» **RECORD EXCERPTS**
= = = =
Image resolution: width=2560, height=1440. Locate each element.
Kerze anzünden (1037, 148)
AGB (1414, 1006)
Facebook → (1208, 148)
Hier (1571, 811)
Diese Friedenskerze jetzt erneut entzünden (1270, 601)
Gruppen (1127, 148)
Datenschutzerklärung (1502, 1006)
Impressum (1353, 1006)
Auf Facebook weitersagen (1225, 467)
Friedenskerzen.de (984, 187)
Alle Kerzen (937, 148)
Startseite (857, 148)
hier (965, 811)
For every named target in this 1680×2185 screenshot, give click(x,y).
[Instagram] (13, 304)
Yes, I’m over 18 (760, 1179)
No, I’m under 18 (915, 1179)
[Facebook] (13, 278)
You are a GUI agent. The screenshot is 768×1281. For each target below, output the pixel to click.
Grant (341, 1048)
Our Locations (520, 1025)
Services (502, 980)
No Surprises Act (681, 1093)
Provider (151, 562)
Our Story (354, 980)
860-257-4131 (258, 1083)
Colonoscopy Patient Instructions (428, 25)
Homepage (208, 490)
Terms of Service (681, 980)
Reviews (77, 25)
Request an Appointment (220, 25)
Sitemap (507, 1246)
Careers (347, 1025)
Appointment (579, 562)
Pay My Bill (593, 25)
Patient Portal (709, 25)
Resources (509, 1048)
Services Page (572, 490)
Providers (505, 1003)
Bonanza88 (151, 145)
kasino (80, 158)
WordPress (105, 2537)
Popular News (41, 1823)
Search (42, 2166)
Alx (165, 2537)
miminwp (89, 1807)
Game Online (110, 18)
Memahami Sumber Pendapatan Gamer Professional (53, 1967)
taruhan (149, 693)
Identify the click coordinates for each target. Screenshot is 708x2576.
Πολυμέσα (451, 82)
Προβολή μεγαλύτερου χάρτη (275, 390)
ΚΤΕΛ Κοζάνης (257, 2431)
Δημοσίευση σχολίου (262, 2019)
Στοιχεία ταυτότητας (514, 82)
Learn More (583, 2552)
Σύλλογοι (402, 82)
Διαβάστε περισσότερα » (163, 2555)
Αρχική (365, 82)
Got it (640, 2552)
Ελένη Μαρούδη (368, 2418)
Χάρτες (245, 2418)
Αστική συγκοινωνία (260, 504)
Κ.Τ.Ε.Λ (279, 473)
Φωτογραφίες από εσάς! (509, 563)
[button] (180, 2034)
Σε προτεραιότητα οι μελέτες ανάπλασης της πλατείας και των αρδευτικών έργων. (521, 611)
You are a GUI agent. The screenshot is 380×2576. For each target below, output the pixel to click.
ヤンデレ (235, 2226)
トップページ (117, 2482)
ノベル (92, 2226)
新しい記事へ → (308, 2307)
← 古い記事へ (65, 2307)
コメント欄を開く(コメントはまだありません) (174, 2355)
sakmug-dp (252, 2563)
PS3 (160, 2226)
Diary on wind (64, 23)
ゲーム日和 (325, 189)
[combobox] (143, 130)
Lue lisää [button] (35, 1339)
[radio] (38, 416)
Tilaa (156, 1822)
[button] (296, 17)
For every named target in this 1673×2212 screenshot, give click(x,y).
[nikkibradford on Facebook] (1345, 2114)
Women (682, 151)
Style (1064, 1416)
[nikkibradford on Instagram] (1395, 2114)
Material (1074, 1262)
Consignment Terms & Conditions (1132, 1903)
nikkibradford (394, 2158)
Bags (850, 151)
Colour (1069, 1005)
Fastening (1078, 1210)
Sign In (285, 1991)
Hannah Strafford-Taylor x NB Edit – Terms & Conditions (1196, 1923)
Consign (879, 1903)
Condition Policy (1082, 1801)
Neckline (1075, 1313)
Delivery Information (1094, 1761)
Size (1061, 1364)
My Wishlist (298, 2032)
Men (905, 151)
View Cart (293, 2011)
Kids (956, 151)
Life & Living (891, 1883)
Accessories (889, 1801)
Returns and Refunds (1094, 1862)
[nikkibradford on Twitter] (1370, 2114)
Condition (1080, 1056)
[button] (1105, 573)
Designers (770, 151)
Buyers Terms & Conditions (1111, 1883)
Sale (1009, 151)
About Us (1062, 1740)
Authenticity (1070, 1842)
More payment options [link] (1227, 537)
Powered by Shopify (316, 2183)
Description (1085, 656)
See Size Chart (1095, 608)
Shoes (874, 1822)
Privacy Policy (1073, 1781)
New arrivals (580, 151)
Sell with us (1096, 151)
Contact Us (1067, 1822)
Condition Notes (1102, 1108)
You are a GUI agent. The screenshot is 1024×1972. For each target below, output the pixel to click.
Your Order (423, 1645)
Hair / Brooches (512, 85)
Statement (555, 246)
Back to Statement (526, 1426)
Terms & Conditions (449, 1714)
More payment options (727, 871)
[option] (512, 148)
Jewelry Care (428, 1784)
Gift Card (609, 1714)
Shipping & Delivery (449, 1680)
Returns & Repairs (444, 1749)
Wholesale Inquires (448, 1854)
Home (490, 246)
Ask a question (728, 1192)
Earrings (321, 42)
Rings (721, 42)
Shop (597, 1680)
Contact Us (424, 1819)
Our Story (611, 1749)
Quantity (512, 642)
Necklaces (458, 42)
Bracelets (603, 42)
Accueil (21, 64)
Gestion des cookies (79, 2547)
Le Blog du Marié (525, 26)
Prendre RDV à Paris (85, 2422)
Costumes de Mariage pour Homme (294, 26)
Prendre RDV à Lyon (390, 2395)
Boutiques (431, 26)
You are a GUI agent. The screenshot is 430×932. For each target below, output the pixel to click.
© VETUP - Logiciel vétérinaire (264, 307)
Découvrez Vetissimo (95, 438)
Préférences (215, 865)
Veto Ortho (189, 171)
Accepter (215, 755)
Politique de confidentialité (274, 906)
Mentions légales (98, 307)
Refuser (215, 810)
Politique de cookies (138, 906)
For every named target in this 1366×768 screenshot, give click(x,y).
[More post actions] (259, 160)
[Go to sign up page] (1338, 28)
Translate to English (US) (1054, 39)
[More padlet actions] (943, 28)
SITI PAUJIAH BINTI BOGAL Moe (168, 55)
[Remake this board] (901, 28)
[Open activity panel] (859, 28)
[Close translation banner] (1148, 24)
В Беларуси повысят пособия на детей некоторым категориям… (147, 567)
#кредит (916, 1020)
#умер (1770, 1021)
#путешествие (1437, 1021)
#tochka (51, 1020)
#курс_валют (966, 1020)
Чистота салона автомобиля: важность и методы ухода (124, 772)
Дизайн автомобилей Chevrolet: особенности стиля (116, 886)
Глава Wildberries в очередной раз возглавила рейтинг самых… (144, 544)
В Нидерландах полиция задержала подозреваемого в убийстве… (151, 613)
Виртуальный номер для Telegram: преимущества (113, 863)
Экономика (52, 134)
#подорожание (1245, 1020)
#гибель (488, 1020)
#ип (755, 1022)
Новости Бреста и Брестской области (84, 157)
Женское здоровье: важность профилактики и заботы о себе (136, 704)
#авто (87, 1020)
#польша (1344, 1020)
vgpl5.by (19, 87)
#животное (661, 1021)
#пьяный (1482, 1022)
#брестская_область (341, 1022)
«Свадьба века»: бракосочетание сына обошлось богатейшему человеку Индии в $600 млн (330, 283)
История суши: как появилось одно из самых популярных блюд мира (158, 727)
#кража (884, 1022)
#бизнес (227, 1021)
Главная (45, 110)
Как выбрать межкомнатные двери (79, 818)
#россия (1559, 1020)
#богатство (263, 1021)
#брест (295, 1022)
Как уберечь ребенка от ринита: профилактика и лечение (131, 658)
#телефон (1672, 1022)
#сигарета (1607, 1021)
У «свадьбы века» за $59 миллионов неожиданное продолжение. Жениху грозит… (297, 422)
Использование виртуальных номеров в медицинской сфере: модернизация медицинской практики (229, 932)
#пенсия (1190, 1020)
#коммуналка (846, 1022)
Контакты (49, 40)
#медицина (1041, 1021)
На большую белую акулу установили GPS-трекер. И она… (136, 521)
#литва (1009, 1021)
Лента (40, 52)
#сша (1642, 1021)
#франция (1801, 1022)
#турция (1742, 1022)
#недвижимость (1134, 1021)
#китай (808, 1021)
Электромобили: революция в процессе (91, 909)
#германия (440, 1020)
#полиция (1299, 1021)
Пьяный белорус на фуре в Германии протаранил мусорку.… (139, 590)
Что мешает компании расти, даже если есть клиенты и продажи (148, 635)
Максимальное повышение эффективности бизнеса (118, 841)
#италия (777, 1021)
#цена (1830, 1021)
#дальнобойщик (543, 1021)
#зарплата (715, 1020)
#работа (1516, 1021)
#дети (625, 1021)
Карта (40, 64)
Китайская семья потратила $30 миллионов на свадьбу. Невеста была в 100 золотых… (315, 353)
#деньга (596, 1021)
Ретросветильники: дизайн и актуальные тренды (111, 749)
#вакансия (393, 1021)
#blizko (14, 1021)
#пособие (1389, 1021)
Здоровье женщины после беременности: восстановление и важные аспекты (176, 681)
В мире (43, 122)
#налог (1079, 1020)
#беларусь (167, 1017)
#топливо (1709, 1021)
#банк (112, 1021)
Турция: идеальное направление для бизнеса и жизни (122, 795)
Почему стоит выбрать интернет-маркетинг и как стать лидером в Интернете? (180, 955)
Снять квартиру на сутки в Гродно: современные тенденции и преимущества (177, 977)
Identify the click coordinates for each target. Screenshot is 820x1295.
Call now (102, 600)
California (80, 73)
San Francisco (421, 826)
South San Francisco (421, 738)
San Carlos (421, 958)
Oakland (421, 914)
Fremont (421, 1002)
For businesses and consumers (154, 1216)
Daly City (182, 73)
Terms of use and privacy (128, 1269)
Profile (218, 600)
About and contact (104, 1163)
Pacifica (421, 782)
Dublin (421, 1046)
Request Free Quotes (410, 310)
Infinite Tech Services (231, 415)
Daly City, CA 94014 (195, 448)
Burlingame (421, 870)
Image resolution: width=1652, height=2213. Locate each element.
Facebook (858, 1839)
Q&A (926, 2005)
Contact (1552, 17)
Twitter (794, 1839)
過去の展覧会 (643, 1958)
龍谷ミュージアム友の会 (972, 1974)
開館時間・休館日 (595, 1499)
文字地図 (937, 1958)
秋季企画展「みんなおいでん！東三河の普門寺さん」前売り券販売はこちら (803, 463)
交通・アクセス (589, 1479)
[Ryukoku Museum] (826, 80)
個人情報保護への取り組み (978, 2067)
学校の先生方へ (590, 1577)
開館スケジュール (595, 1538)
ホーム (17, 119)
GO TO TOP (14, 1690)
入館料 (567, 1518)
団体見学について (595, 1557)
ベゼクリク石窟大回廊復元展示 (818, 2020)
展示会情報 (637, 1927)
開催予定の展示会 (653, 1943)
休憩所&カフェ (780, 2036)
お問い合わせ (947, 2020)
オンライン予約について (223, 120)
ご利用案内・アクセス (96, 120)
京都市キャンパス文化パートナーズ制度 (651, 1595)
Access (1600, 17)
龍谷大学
= = = =
» **PROBLEM TO SOLVE**
Quote verbatim the lines from the very first one through the line containing "hier (965, 811)", with both of those lines included.

» **TASK OUTPUT**
Image resolution: width=2560, height=1440. Locate each element.
Kerze anzünden (1037, 148)
AGB (1414, 1006)
Facebook → (1208, 148)
Hier (1571, 811)
Diese Friedenskerze jetzt erneut entzünden (1270, 601)
Gruppen (1127, 148)
Datenschutzerklärung (1502, 1006)
Impressum (1353, 1006)
Auf Facebook weitersagen (1225, 467)
Friedenskerzen.de (984, 187)
Alle Kerzen (937, 148)
Startseite (857, 148)
hier (965, 811)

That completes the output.